Ocean acidification affects marine organisms in ways that are both known and unknown. We know that corals and their symbiotic algae become stressed when environmental conditions are slightly altered. We know that increased levels of dissolved carbon dioxide can prevent invertebrates and plankton from forming calcium-carbonate shells and exoskeletons. We now know that olfactory sensing in fish can be affected by changes in the pH of the ocean. It is unclear how every species will be affected by such changes, and we don’t know what other sensory systems may be affected by altering the ocean’s chemistry. The least understood piece of this puzzle is how greenhouse gas emission and ocean acidification will affect biodiversity on a larger time scale.
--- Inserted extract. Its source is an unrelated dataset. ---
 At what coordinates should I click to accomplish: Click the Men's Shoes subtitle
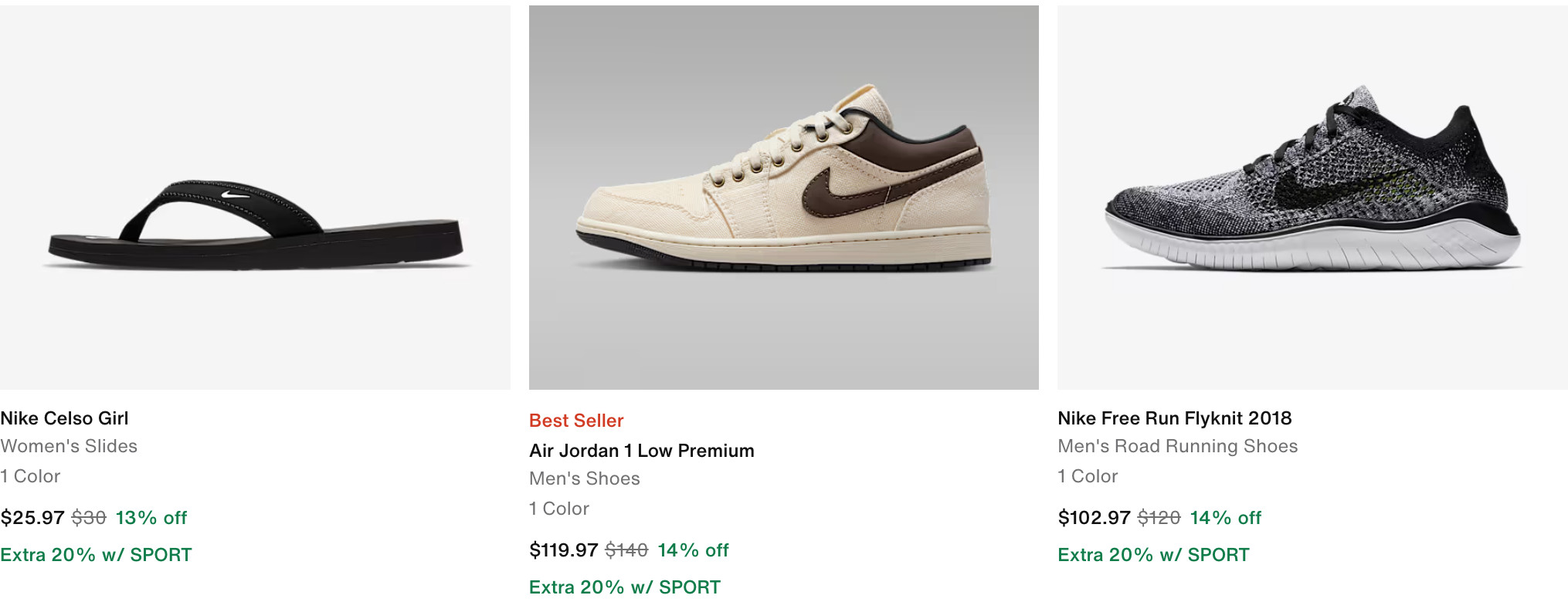click(584, 479)
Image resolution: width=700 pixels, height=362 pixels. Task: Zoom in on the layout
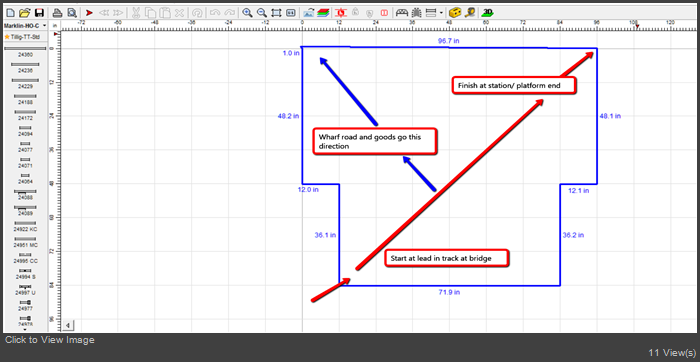(x=247, y=12)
Cripps IL, Munday PL, McCormick MI (2011) Ocean Acidification Affects Prey Detection by a Predatory Reef Fish. PLoS ONE 6(7): e22736. doi:10.1371/journal.pone.0022736

1 comment:

  1. I enjoyed the very clear writing in this blog and the inclusion of key elements or details that paint a balanced but compelling picture of the issues at stake. For instance, as I noted in my comments on an earlier blog, carbon dioxide is not "bad" or toxic, in and of, itself. It performs key functions in the ecosystem and the problem is when there's too much of it and things get out of whack. Melinda notes that carbon dioxide is the precursor to photosynthetic products that are cycled throughout the system and distributed across trophic levels.

    I also thought the reference to ecosystem services was important. While saving beautiful coral reefs and maintaining biodiversity are important, in and of themselves, their may be high short-term economic costs to making the changes necessary to reduce our pumping of carbon dioxide into the atmosphere. To generate sufficient public will to make those changes, it isn't sufficient to appeal to abstract ideals or far away beautiful things that may be lost, it's necessary to point out the links between these things we wish to save and the critical services they provide to humans. Therefore, I thought the outline of the ecosystem services that coral reefs provide was an excellent contribution by this blog.

    I also found the presentation by Jane Lubchenco to be very compelling (even if she didn't display much charisma in that particular presentation). I feel that ocean acidification changes should be highlighted more in the global warming debate. That is, while many people (primarily non-scientists) still dispute the science around global warming and because the predictions of warming resulting from carbon dioxide increases are based upon complex models, critics can gain a foothold of wiggle room, especially since climate science is so complex. But it is difficult to dispute that carbon dioxide is rising and predictions of ocean acidification are not based upon complex climate models but fairly straightforward chemistry. As Lubchenco states, these conclusions are not controversial. Therefore, given the huge impacts of ocean acidification, why not given increasing focus on the "carbon dioxide debate" more on this aspect rather than just the warming aspect? I think this point of attack in the debate needs to be given reinforcements given the inherit strength of its position.